単眼の巨人キュクロプス戦後のご自身の状態を覚えていないのですか!? あんな状態になったら、逃げる事すら出来なくなってしまうのですよ!!」




(逃げる……そうだ、彼女達だけでも)




「俺が炎風魔法ファイアストームを撃った後、皆は北東に広がる森へ逃げ込むんだ。皆の力があれば何とか切り抜けられるはず」

「なんで……なんでそんな事を言うんですか! みんなでフィオンさんを探しに行くんじゃなかったんですか!!」


 今はもう、そんな悠長な事を言っている場合ではない。

 城塞と運命を共にしなければならない未来がすぐそこにある。


「フィオンの事は宜しく頼む。
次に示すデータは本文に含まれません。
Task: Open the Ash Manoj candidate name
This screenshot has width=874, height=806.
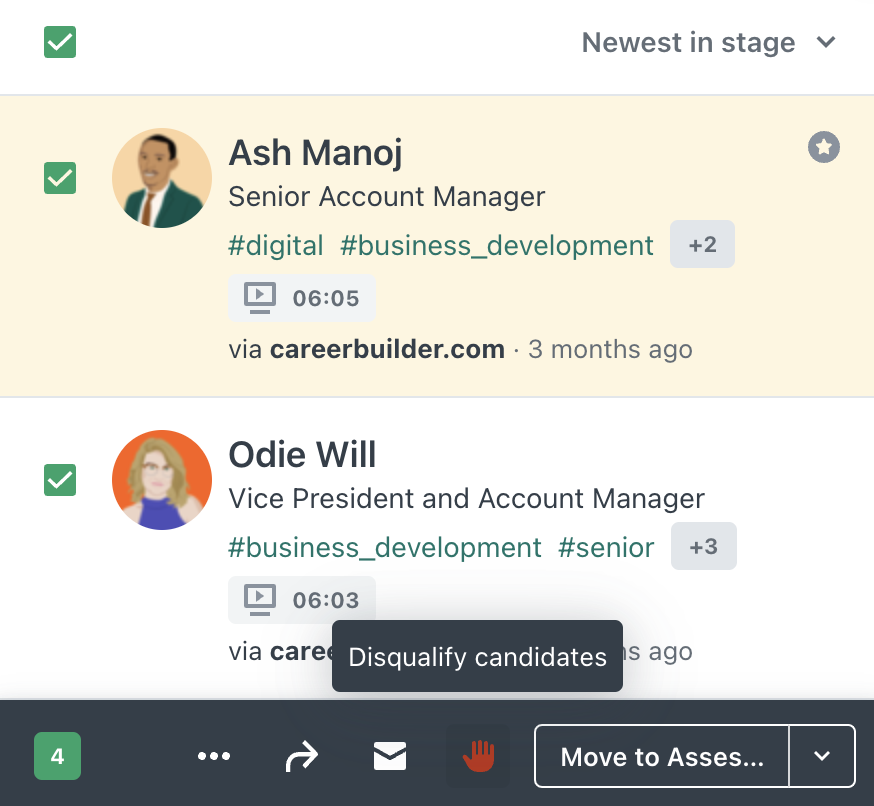Action: [x=315, y=153]
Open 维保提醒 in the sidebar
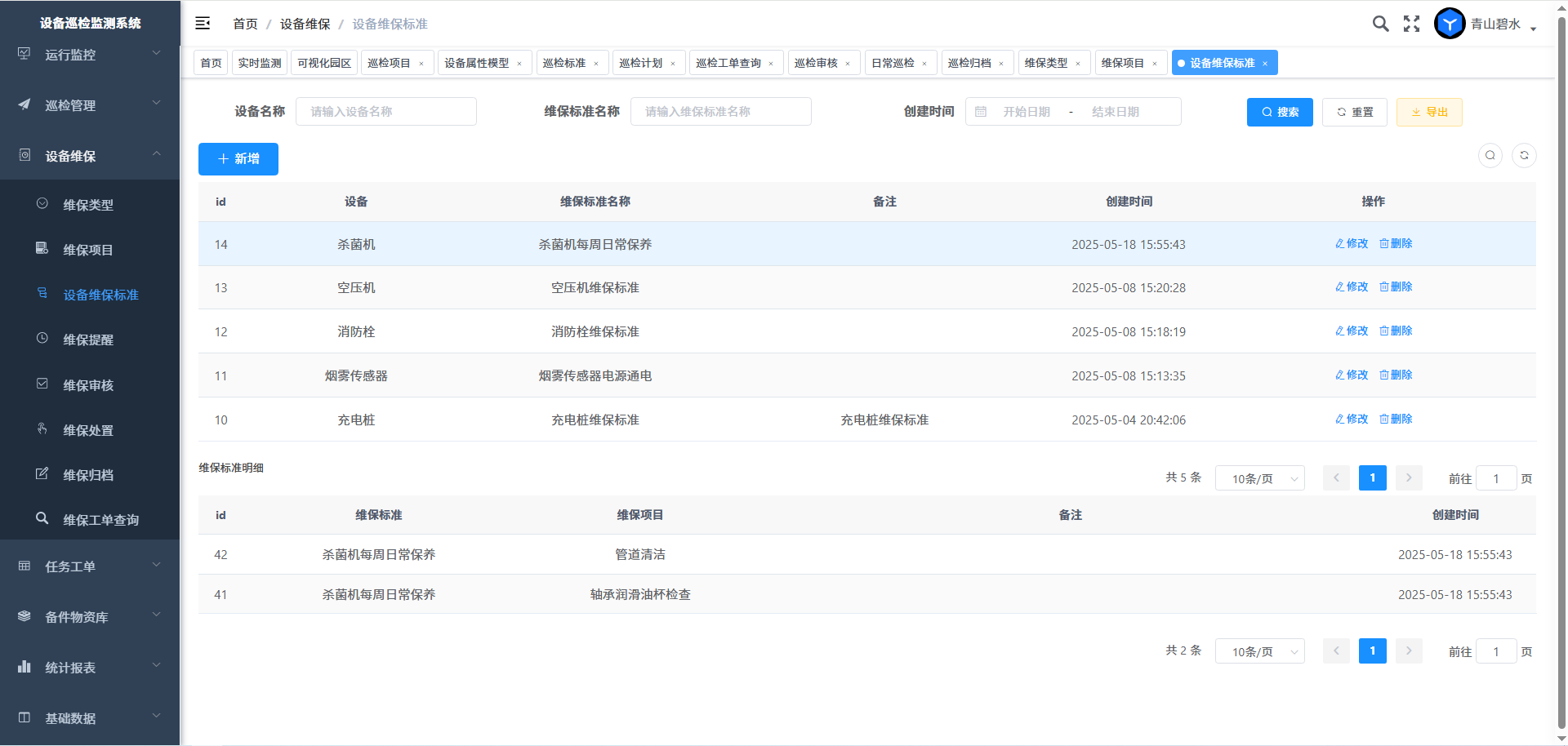The width and height of the screenshot is (1568, 746). click(x=88, y=340)
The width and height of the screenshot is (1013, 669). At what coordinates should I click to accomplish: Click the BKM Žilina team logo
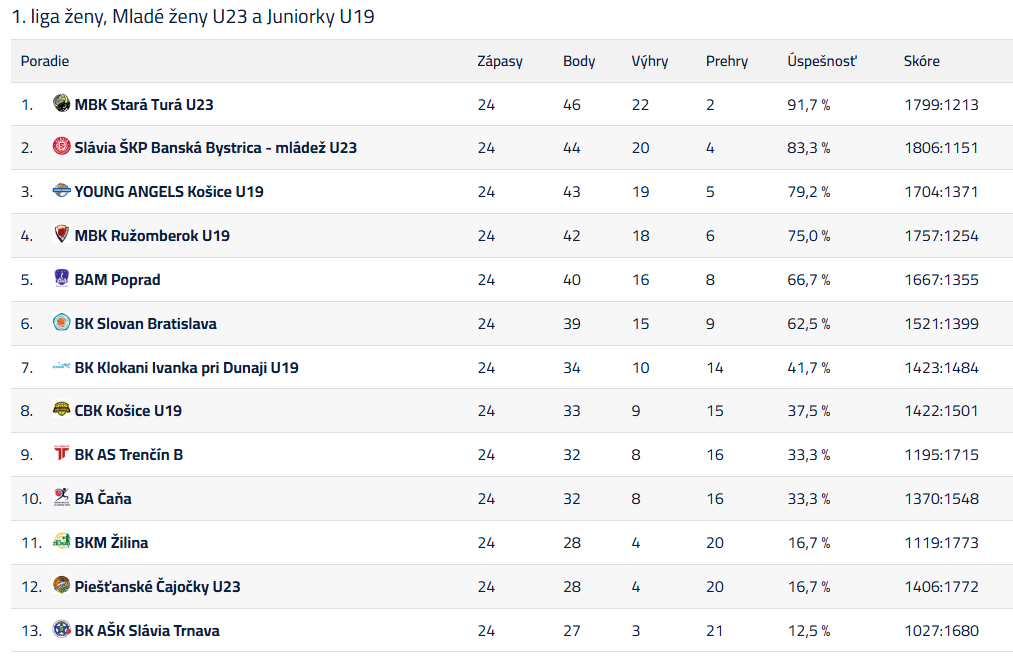[62, 542]
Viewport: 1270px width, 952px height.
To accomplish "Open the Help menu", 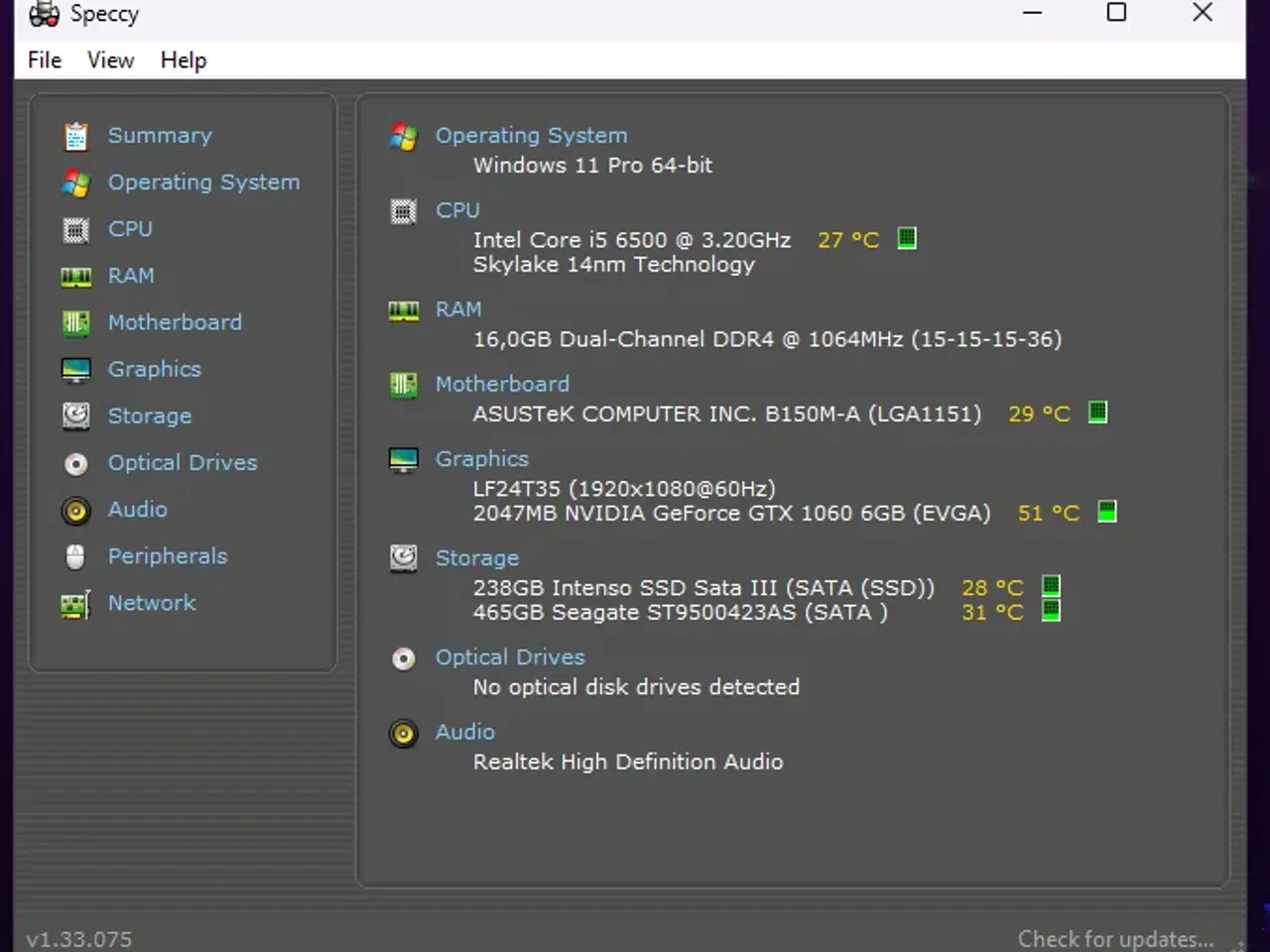I will (183, 60).
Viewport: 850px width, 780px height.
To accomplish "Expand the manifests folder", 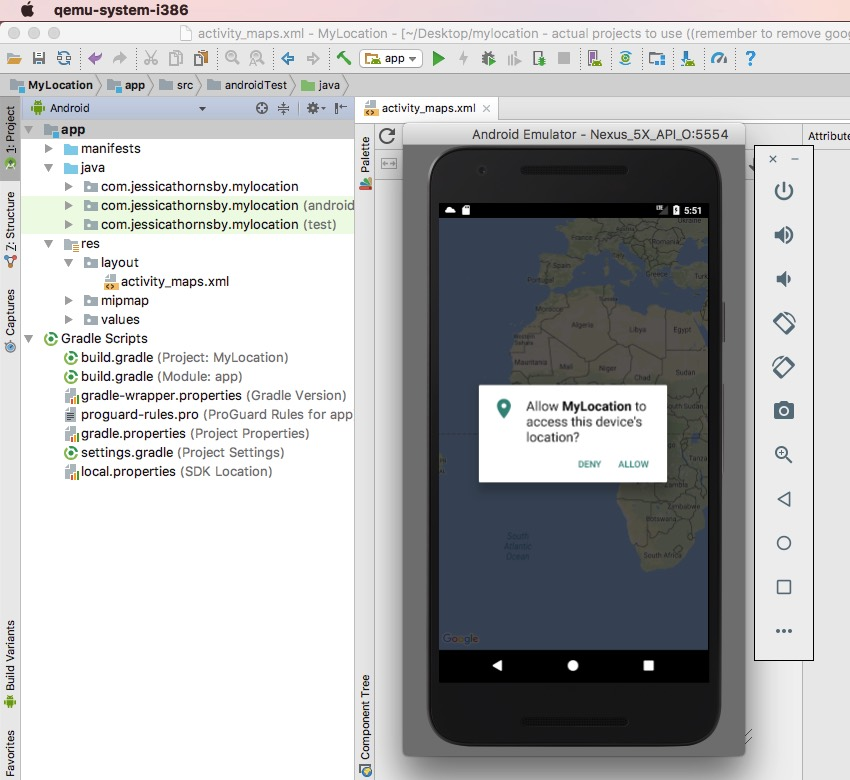I will pos(49,149).
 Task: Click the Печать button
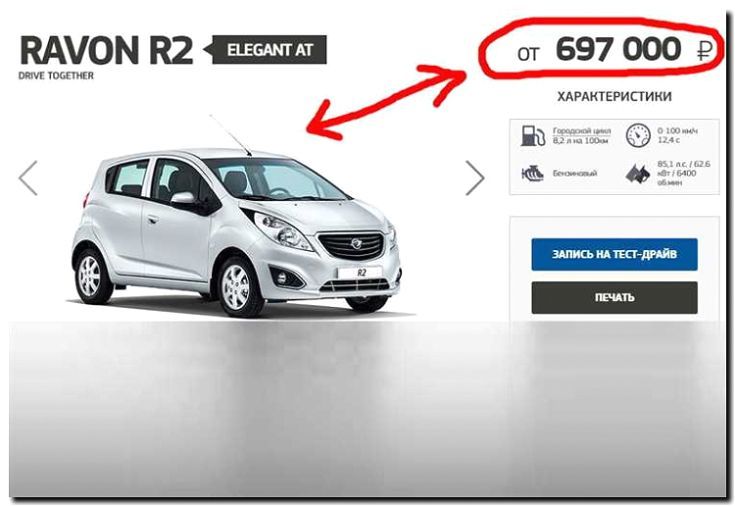pyautogui.click(x=614, y=297)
あいつは寂しがり屋だからな、みんながいたほうが嬉しがるだろう」

「ヒース殿は、我らの事を見くびっておるのか?」


 冷たい口調でそう言い放つセレナ。

 気付けば、仲間全員の目が俺に注がれていた。


「我らがどんな気持ちで貴殿に付き従って来たと思っている?」


 俺はこの世界の人間では無い。

 転移さえして来なければ、彼女達と出会う事は無かったのかもしれない。



「俺のせいで……俺がみんなを巻き込んでしまった」



 この世界はあらゆる面で未発達だった。

 それを良い事に俺は元の世界の知識を使い、この世界の常識を改変した。


 今の俺ならやれる。

 どんな困難な事でも、成し遂げる事が出来る。


 ある意味いい気になっていたのだろう。



(そして──調子に乗った結果がこのざまだ!)



「俺のせい、だと? 貴殿は何を言っておるのだ? 貴殿に従って来たのは我らの意志。それを、お主を一人置いて逃げろなどと──我らの気持ちなど考えるに値しないとでも言うのか?」



(俺はそんな大層な人間なんかじゃない……)



「俺はただ、大切な仲間達が傷付いて欲しくないだけ──」

「それはわたくしたちも同じだと、なぜ分かっていただけないのですか」


 シアもセレナに同調する。


「ヒース様。わたくしたちが貴方に従っているのは、どんなに辛い状況でも貴方がわたくしたちを見捨てなかったから。そんな貴方を、どうして置いていけると言うのですか!」

「俺一人の命で皆が助かるのだぞ!!」

「ヒース様がいらっしゃらなかったら、私もプリムちゃんもこんなに遠い風景を見られませんでした!」

「ニーヴ、だからこそだ。折角広い世界を見る機会チャンスを得たのだから、それをこんな所で終わらせてしまっては──」




 だが現実は──




 あくまで無常だった。





『北門……破られましたっ!!』





「もうここが限界だ。皆は必ず生き延びて──」

「ヒースさま。北東ほうめん、てきの後方でせんとうがおきています」



 プリムの冷静な一言が、俺の判断力を正常な状態に引き戻す。